- **WHAT THIS TASK INVOLVES**:
Copy out the full listing below as it stands, with its pictures left behind.

- **RECORD EXTRACTS**:
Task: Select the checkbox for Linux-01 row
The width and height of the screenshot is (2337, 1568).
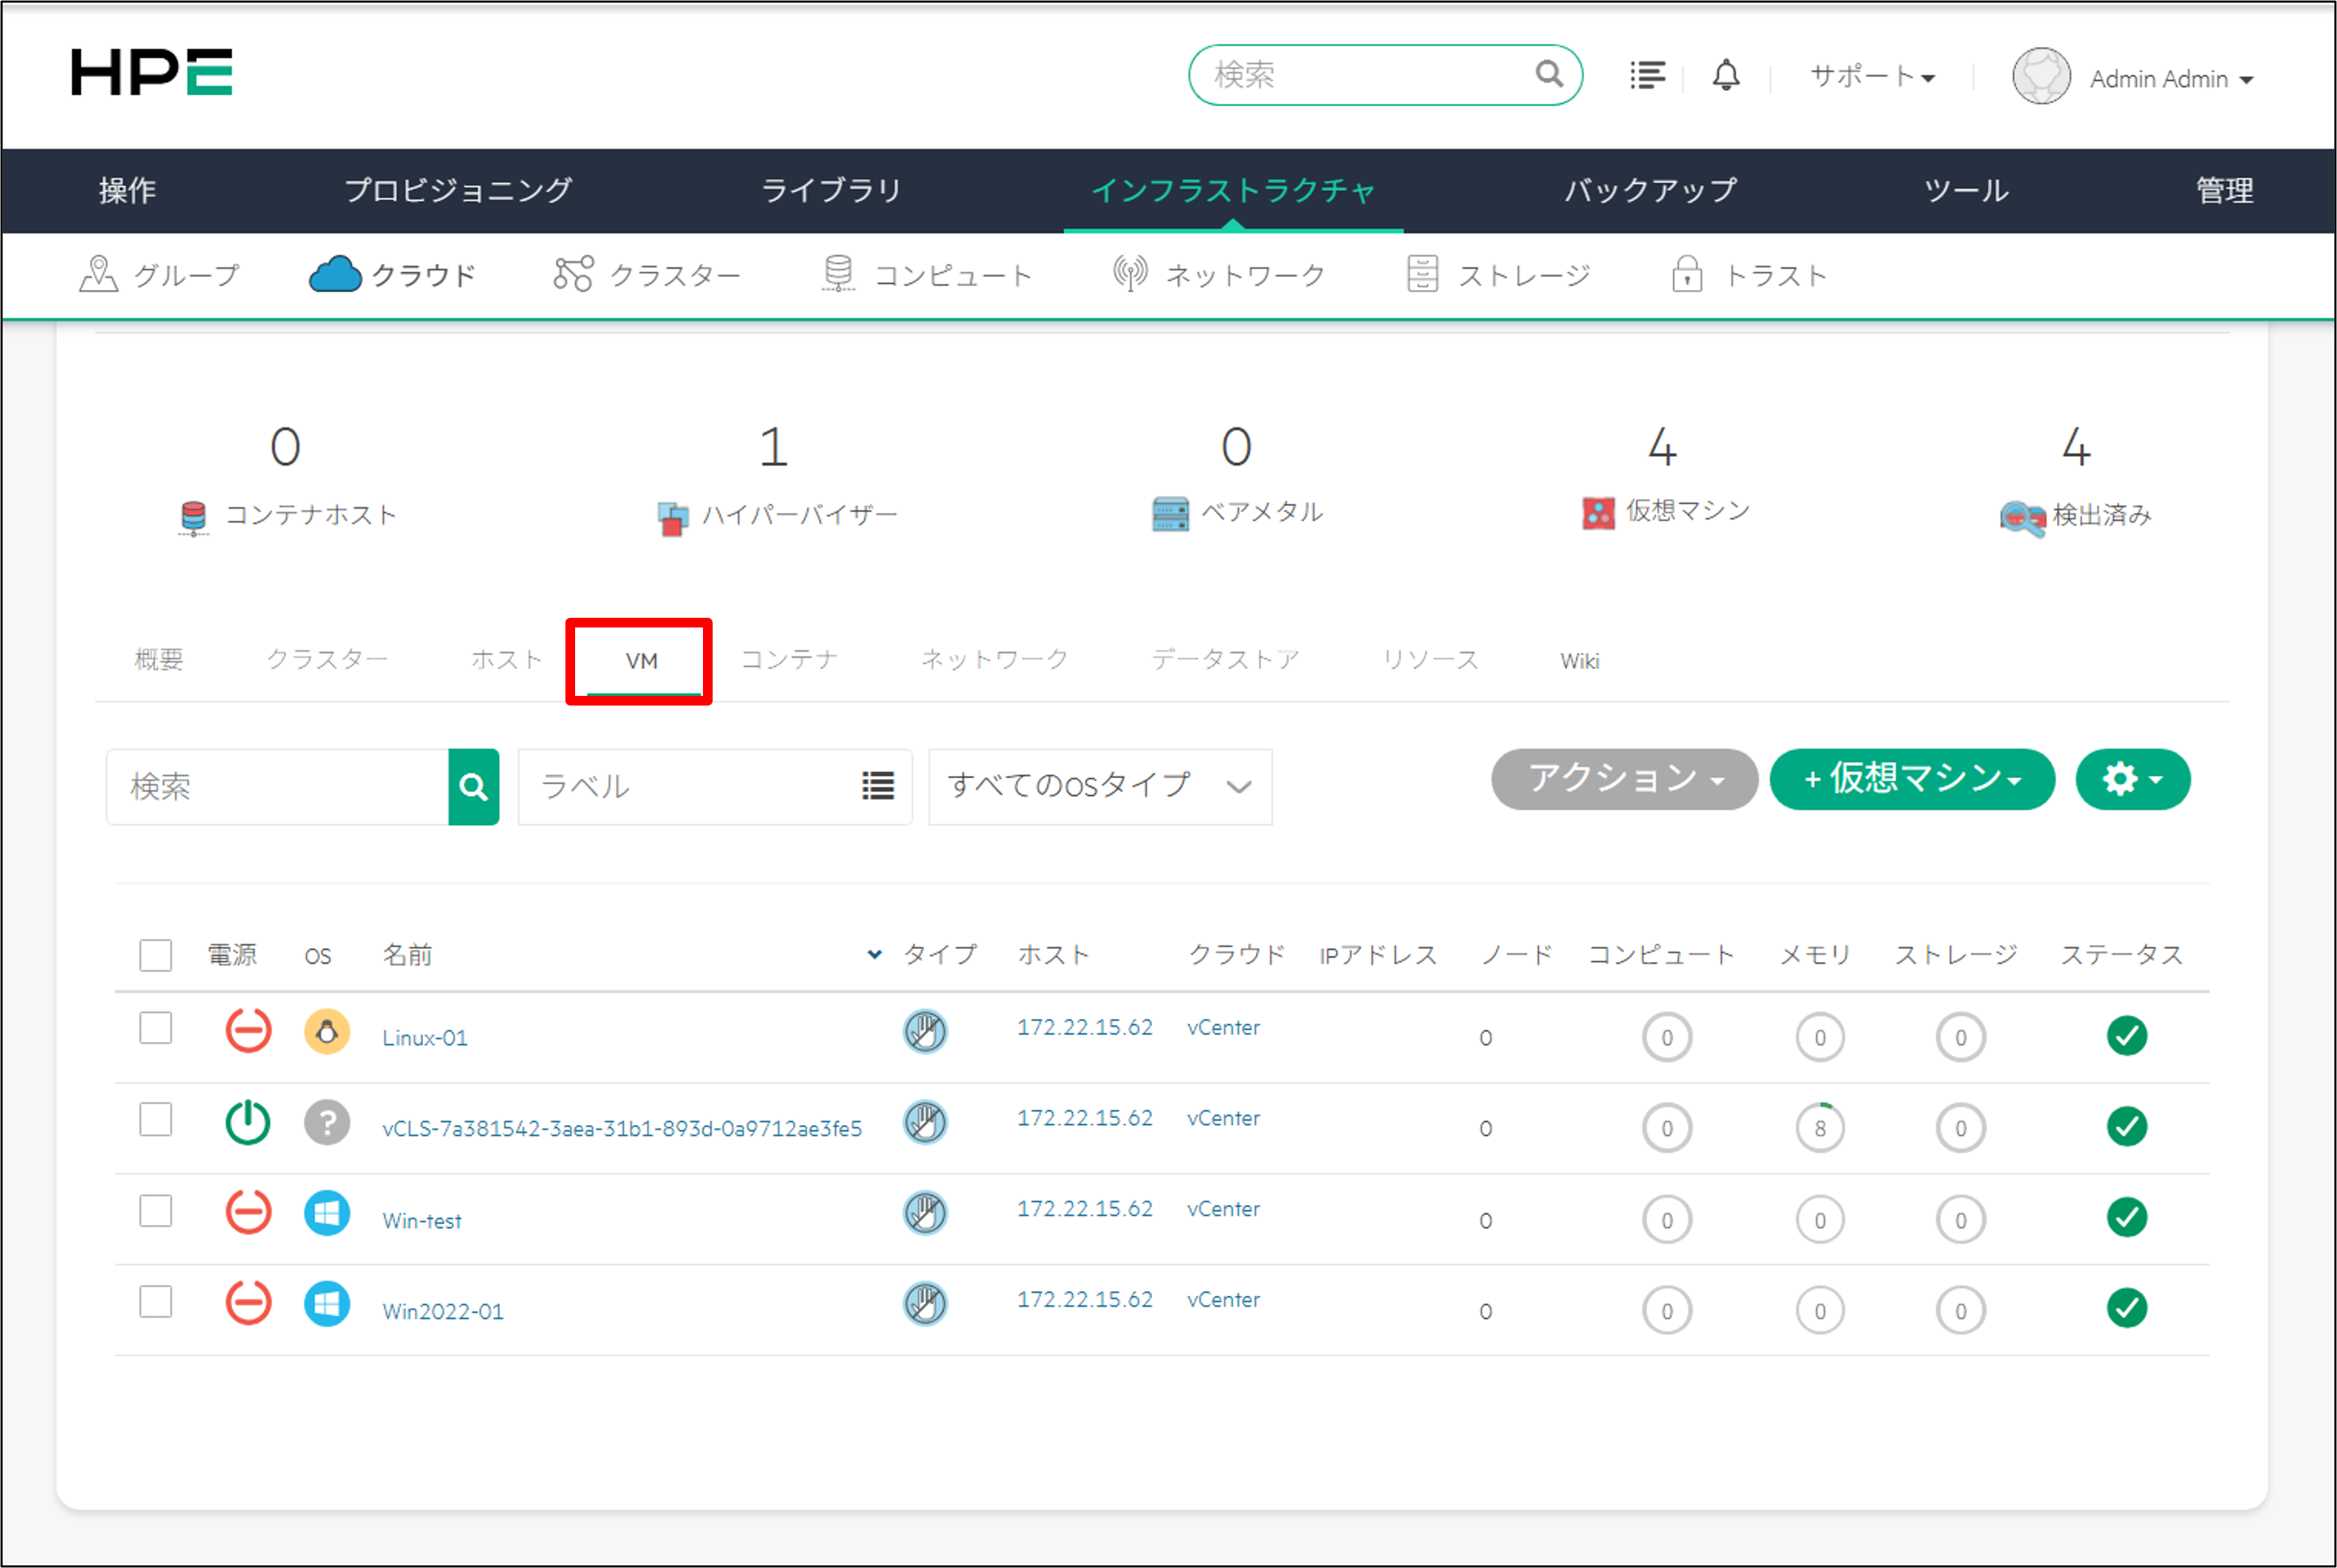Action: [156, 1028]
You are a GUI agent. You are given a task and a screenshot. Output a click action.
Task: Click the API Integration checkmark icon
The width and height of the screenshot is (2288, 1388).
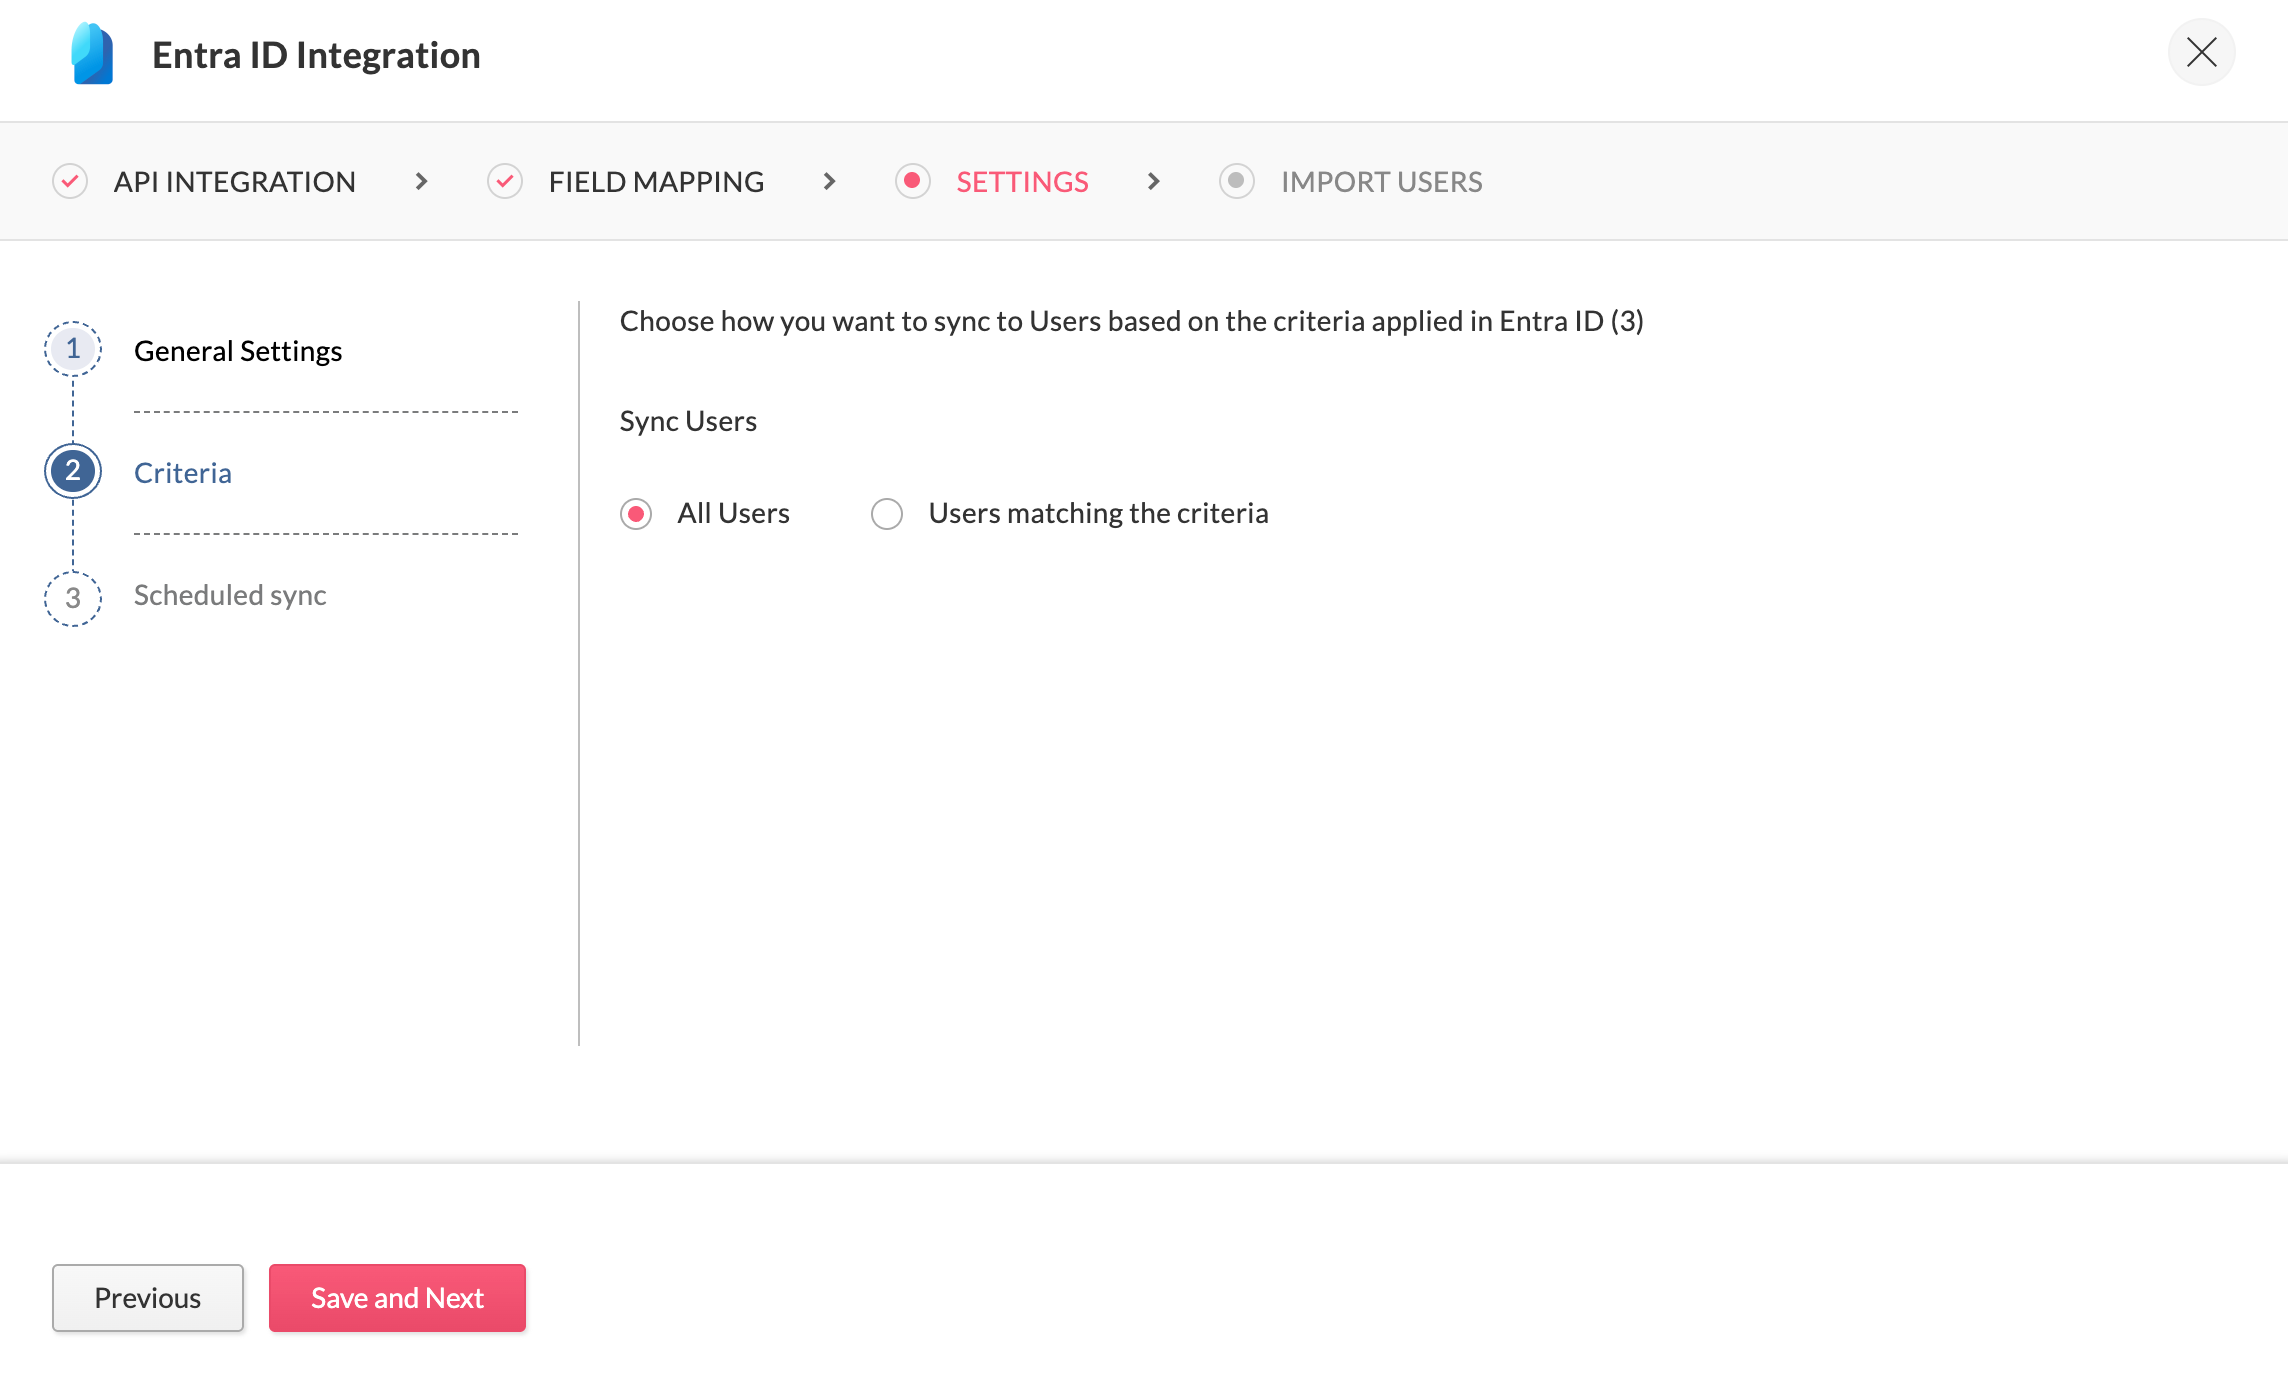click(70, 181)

- **EXERCISE ANSWER**:
Task: Select the checkbox for Linux-01 row
The width and height of the screenshot is (2337, 1568).
Action: [156, 1028]
You are a GUI agent. You are given a task and a screenshot. Output a click action.
Task: Click the API Integration checkmark icon
The width and height of the screenshot is (2288, 1388).
click(70, 181)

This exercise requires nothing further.